Especially as she’s not sure what the right thing is, what it is that she actually wants to tell him.

Sometimes, Grow up, is what she beams at him telepathically across London.

Other times, it’s I love you! Come back to me.

But mostly, she just misses him. She misses their creativity bouncing off each other, misses working with him on their book, talking about its characters, which have become so real to her.

She opens the text on her computer, scrolls up and down to her favourite parts: the witty dialogue Alex finally let her include, the new characters she introduced and developed.

It’s glaringly obvious, to her, which parts are her writing and which parts are his, but it’s the job of a good editor to smooth that out, and she trusts Nathan to do it well.

She’s proud of the work they’ve done together, even in its unfinished, unpolished form.

And maybe this is the answer. Maybe she’ll write her own ending to the book.

The characters who were exchanging coy looks as they waited for help from the emergency services, looking for any distraction from their fear, their hunger, the sharp pain from their injuries.

Maybe she’ll write them a happy ending, one in which they hash out their differences and discuss how to resolve conflict like grown-ups.

It doesn’t matter if it doesn’t make it into the book; it can just be a message to Alex.

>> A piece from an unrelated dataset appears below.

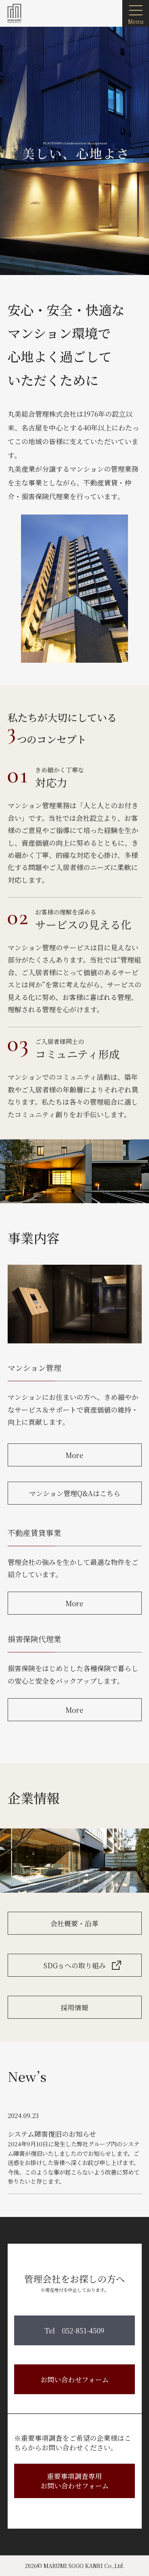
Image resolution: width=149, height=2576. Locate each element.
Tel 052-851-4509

See, this is how it’s done. This is how adults communicate.

This is how I wish we would communicate.

See how they say I love you by the end of the story?

By the way, why haven’t we said that to each other yet?

In their book, many beautiful things have come from the wreckage of the crashed plane.

Reconciled spouses, a renewed faith in God for one character, and fresh determination to live life differently and with purpose for others – to pursue that art career, to write that book, to go back to college and finish that degree. And now, this love story.

Everyone’s life is a plane wreck in some small or big way – Alex with his anxiety, and his pain from having not been looked after the way he would have wanted as a child.

Even Jess, though she’s buried it and run from it and papered over it with fun and with books and with Netflix – she hasn’t exactly emerged unscathed from her childhood, from growing up without a dad and with an often absent mum.

But out of the wreckage of their two lives, maybe hope can emerge. Hope, and love.

She just needs to get the ending right.